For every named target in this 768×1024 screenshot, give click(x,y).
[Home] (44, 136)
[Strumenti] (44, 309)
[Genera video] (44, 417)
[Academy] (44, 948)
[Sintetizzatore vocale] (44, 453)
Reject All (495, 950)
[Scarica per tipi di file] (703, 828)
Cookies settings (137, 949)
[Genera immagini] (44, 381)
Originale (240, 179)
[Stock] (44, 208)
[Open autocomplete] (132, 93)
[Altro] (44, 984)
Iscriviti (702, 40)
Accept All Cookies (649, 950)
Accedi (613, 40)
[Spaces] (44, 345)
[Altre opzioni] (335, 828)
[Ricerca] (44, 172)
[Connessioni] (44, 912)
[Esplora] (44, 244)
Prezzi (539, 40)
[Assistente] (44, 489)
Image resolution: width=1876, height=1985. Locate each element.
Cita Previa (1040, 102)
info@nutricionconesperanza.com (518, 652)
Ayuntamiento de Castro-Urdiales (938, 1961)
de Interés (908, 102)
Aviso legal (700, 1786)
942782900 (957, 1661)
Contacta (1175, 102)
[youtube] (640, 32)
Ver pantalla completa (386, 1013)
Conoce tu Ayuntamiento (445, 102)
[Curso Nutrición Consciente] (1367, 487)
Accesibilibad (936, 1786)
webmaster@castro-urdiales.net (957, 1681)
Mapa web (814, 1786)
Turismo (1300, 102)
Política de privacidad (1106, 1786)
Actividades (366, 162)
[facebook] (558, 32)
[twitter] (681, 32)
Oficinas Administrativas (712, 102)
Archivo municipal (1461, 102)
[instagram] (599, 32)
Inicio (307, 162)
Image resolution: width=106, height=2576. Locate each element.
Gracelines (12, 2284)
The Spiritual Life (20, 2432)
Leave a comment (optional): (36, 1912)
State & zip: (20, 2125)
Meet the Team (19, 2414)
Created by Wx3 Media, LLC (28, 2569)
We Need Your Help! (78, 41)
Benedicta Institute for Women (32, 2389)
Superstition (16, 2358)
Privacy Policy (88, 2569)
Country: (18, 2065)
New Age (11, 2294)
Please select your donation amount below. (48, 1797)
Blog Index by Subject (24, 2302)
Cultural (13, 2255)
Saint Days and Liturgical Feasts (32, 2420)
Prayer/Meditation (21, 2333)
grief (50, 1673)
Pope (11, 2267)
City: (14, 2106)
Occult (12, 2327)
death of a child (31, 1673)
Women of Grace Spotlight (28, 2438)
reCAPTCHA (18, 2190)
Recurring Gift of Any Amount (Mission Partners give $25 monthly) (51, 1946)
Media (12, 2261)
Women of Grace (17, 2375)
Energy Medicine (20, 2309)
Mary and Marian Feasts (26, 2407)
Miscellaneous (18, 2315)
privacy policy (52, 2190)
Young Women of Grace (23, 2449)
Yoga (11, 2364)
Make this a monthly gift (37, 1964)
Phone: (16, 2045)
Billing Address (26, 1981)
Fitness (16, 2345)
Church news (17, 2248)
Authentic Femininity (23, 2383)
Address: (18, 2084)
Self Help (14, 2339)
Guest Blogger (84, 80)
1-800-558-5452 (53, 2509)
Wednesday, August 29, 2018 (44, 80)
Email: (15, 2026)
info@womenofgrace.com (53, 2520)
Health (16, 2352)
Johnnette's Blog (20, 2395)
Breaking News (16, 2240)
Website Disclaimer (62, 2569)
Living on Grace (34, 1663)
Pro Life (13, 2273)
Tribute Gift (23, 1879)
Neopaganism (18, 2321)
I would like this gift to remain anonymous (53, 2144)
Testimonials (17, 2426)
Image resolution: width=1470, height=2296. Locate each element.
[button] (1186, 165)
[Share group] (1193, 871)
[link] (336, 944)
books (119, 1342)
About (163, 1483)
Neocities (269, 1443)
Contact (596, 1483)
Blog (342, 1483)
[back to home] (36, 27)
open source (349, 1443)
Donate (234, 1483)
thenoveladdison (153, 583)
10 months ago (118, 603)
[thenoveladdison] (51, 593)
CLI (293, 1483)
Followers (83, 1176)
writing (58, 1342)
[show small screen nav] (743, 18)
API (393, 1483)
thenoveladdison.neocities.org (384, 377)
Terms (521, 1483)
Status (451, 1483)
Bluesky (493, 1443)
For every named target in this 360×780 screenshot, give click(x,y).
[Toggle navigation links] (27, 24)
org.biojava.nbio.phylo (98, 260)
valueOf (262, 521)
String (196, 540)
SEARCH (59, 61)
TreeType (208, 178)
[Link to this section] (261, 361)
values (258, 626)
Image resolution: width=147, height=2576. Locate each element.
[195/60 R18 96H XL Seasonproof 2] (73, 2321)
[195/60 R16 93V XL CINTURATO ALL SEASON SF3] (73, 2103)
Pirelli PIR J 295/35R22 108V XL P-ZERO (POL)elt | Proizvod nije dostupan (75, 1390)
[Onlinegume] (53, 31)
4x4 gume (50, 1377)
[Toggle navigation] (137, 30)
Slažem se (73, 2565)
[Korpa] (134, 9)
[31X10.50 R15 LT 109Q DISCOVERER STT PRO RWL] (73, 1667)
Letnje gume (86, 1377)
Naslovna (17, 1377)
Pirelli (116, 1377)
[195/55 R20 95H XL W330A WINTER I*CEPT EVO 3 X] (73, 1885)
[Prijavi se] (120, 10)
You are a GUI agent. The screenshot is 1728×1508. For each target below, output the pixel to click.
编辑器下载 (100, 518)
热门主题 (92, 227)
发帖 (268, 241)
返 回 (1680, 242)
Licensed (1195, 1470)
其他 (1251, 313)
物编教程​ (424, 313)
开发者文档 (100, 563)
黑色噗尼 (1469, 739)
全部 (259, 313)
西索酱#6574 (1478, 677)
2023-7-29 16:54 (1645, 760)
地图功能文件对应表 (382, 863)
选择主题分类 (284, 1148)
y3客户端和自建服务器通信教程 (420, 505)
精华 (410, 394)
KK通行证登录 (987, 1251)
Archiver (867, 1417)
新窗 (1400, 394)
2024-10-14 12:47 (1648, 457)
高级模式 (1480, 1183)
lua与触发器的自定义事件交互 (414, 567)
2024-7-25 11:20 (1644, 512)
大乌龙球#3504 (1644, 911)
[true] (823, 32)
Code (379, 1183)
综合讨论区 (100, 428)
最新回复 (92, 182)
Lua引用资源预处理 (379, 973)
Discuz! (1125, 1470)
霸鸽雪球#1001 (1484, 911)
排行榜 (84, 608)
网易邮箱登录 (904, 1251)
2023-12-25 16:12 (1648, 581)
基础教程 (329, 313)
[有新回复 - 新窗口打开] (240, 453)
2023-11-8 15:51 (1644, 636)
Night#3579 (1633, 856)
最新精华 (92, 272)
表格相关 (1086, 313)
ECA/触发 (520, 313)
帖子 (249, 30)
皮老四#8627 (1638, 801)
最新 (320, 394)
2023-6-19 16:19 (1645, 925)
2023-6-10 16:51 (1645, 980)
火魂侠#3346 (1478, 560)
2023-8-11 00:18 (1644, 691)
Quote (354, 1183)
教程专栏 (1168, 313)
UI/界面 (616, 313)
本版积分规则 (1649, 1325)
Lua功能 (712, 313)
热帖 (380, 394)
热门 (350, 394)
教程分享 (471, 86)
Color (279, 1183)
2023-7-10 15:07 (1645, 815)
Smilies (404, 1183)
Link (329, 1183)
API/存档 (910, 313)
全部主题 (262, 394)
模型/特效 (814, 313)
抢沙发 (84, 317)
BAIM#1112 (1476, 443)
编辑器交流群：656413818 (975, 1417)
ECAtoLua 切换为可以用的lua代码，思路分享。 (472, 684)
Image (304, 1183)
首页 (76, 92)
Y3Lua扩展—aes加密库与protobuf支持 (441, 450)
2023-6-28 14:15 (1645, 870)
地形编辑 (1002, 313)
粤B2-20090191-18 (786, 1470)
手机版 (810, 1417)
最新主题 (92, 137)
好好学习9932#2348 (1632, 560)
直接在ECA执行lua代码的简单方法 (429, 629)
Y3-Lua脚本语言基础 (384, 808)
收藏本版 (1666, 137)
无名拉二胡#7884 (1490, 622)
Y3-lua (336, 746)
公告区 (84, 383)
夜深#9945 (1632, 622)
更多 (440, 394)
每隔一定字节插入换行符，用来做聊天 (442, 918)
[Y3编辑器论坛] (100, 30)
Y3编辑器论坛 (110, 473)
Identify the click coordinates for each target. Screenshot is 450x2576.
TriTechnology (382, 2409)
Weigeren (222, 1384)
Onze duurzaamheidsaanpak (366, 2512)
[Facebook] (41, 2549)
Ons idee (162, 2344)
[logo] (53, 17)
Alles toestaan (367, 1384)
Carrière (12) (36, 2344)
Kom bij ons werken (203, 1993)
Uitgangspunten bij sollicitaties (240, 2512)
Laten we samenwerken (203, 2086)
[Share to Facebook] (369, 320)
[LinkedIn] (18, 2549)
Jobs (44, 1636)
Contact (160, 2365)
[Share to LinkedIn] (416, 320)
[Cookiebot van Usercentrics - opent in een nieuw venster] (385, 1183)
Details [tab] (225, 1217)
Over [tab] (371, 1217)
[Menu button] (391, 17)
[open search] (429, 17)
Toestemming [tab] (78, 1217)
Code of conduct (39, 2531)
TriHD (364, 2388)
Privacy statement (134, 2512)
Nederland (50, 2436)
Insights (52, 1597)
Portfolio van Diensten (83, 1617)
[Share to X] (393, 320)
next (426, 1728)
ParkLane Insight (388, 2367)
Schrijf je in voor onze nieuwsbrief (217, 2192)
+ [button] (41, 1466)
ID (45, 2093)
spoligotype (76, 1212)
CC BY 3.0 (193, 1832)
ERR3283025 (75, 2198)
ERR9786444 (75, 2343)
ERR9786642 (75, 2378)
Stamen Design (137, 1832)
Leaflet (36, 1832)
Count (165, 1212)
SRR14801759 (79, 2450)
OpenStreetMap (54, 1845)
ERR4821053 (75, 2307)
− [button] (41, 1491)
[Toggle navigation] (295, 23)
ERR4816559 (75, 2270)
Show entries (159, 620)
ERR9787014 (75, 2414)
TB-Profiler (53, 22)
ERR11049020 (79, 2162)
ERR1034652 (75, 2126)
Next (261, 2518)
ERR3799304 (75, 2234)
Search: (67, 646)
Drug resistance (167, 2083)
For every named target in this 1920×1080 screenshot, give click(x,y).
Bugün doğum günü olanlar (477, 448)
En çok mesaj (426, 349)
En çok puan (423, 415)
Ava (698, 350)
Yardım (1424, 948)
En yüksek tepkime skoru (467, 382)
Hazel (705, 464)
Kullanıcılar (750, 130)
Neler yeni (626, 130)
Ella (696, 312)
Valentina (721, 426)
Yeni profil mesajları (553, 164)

* _PROBLEM TO WORK ON_: Copy out each line of the listing where the string "Locate" appears.

* _RESULT OF THE EXERCISE_:
Image resolution: width=1876, height=1985. Locate each element.
Image resolution: width=106, height=2576. Locate each element.
Image resolution: width=1470, height=2296. Locate each element.
Image resolution: width=147, height=2576. Locate each element.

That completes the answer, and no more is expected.